■ **Exercise**
Nothing but the lines from the one containing "Listes Fullset (739, 2281)" to the end of the material should be returned, each exactly as written.
### Provided records
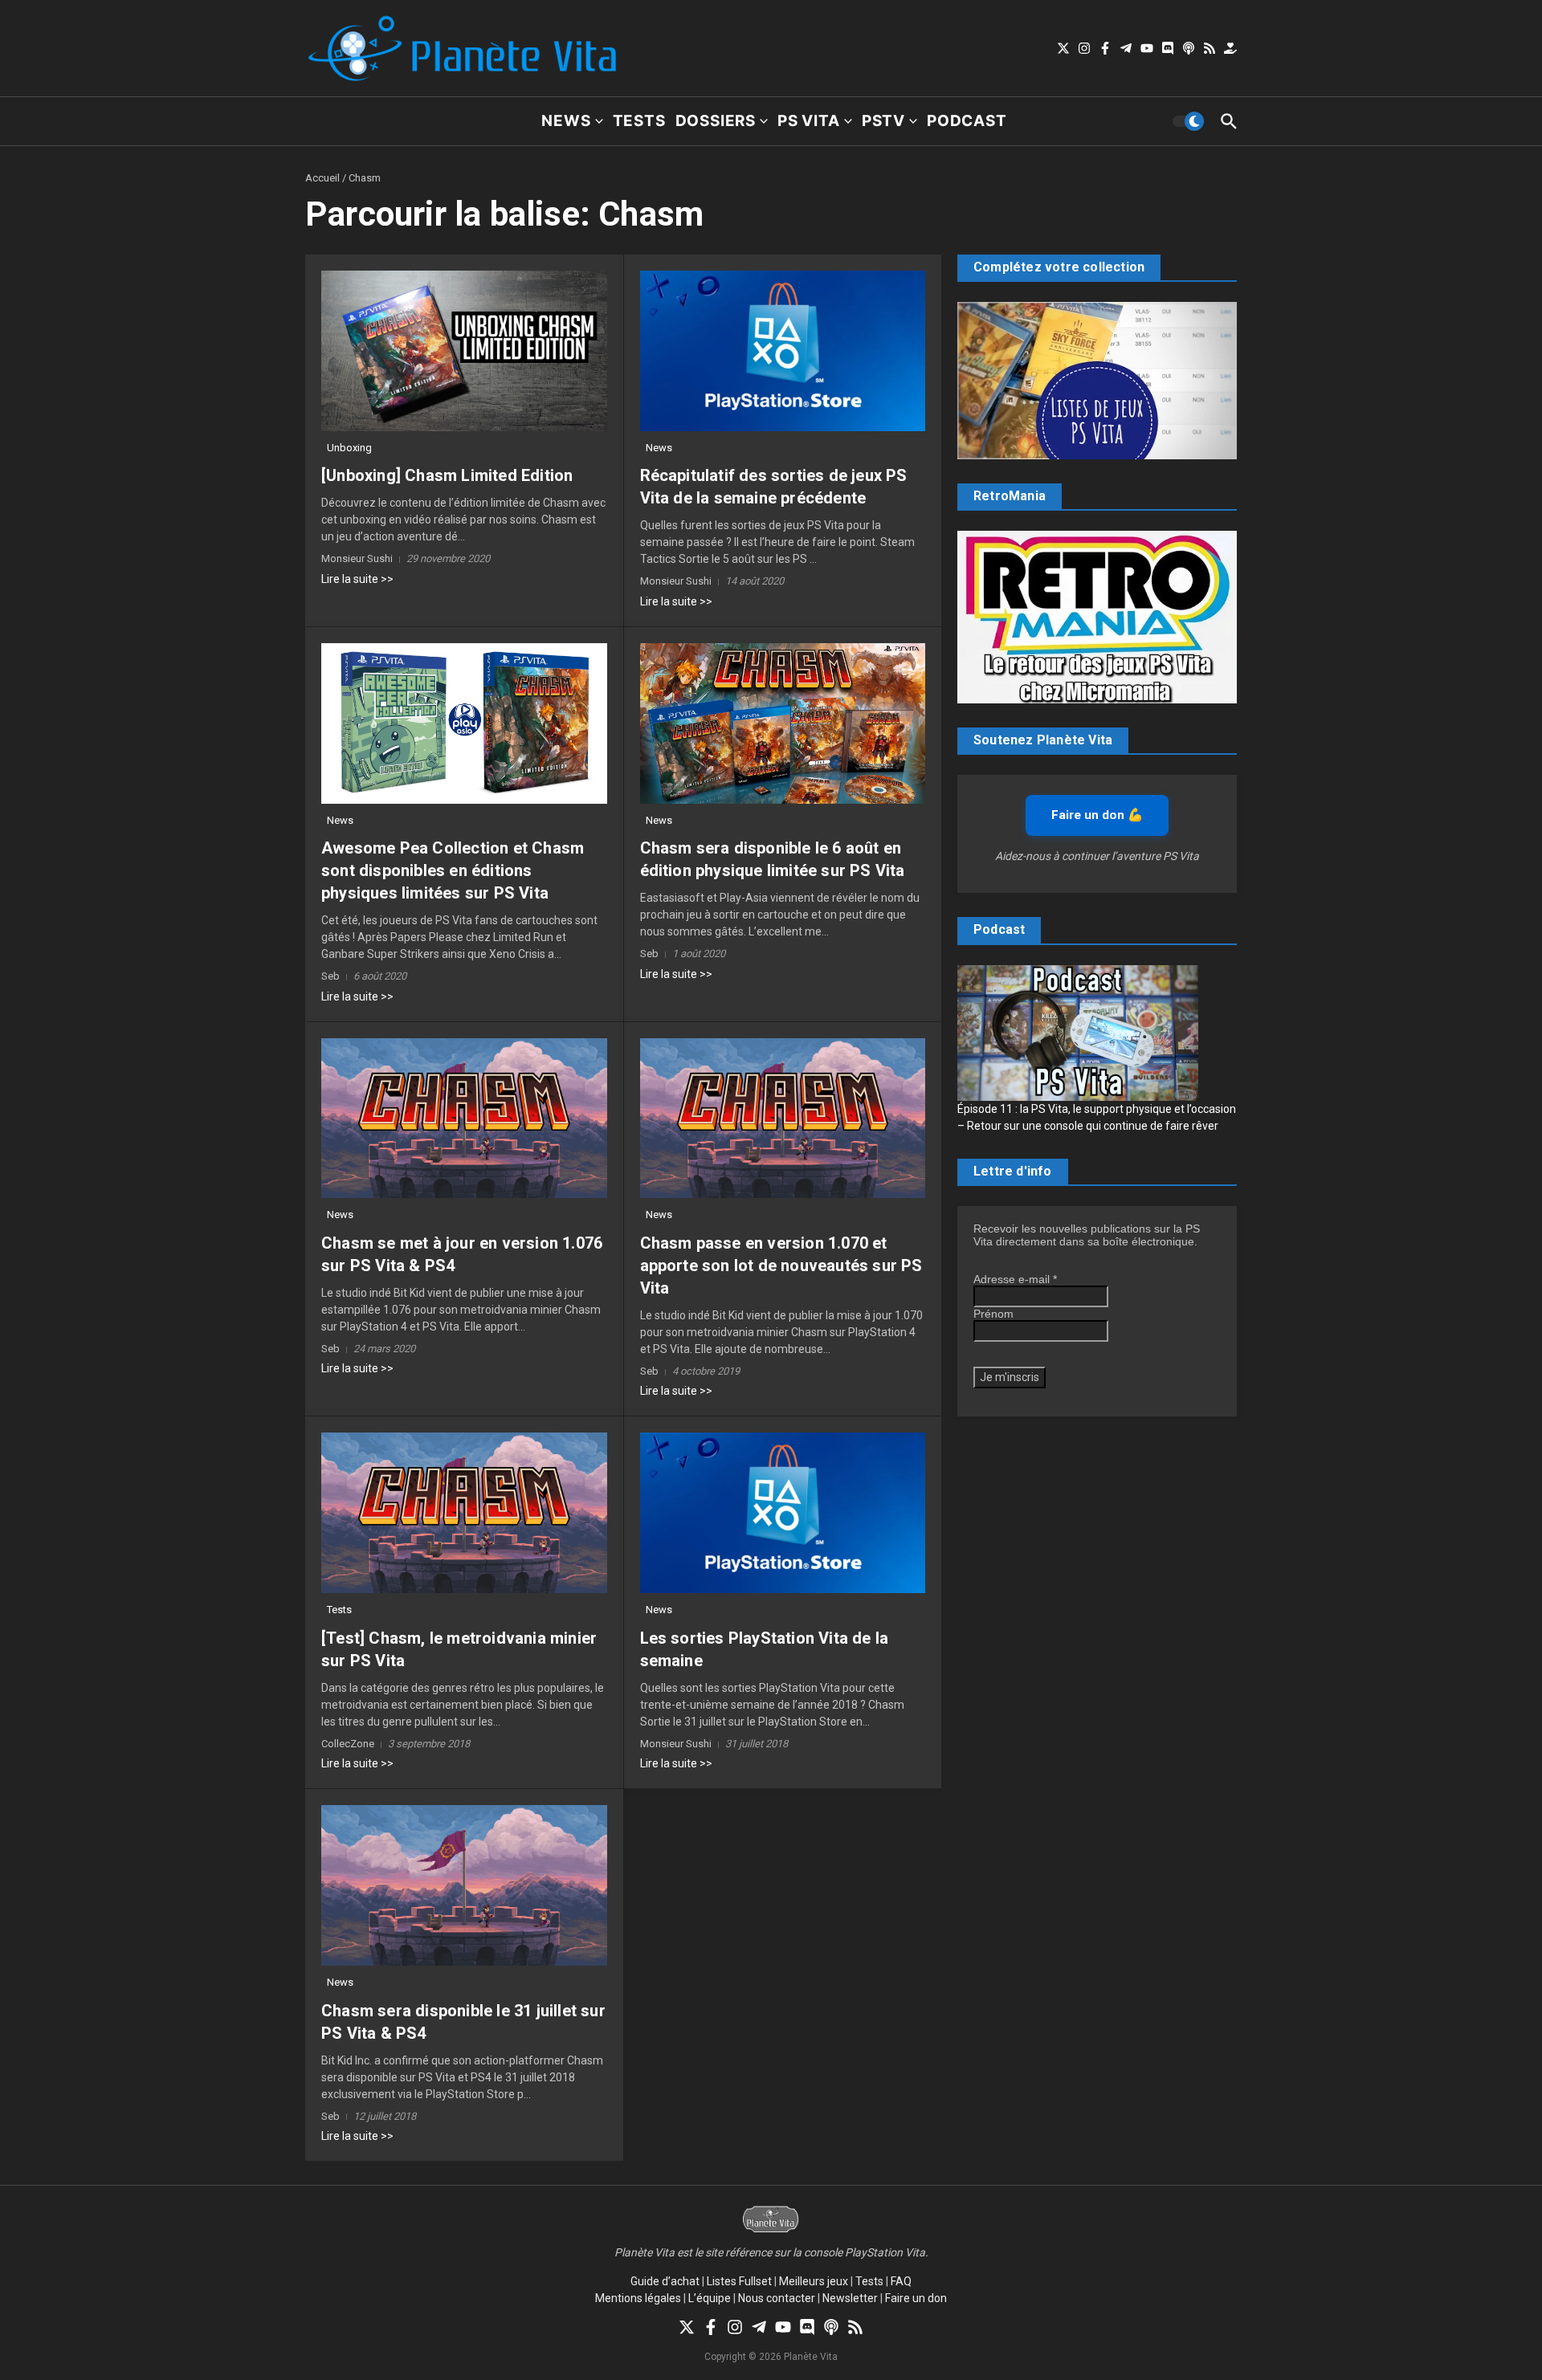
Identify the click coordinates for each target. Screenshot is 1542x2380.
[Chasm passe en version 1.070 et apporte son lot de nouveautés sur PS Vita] (783, 1118)
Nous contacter (776, 2298)
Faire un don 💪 (1097, 815)
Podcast (967, 121)
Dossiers (715, 121)
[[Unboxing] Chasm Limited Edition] (464, 351)
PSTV (883, 121)
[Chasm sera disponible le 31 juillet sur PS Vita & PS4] (464, 1885)
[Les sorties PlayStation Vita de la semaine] (783, 1512)
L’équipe (709, 2298)
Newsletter (850, 2298)
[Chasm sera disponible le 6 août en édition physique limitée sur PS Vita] (783, 723)
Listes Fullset (739, 2281)
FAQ (901, 2281)
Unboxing (349, 448)
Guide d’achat (665, 2281)
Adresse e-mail (1015, 1279)
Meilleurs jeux (813, 2281)
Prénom (993, 1313)
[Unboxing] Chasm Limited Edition (447, 475)
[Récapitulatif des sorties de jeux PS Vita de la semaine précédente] (783, 351)
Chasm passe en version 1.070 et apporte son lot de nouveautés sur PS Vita (781, 1265)
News (565, 121)
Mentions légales (638, 2298)
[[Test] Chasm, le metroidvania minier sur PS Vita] (464, 1512)
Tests (639, 121)
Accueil (322, 178)
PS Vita (808, 121)
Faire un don (916, 2298)
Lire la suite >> (357, 579)
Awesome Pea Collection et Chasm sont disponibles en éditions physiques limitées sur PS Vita (452, 870)
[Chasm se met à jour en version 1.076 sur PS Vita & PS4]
######
■ **Exercise solution**
Listes Fullset (739, 2281)
FAQ (901, 2281)
Unboxing (349, 448)
Guide d’achat (665, 2281)
Adresse e-mail (1015, 1279)
Meilleurs jeux (813, 2281)
Prénom (993, 1313)
[Unboxing] Chasm Limited Edition (447, 475)
[Récapitulatif des sorties de jeux PS Vita de la semaine précédente] (783, 351)
Chasm passe en version 1.070 et apporte son lot de nouveautés sur PS Vita (781, 1265)
News (565, 121)
Mentions légales (638, 2298)
[[Test] Chasm, le metroidvania minier sur PS Vita] (464, 1512)
Tests (639, 121)
Accueil (322, 178)
PS Vita (808, 121)
Faire un don (916, 2298)
Lire la suite >> (357, 579)
Awesome Pea Collection et Chasm sont disponibles en éditions physiques limitées sur PS Vita (452, 870)
[Chasm se met à jour en version 1.076 sur PS Vita & PS4]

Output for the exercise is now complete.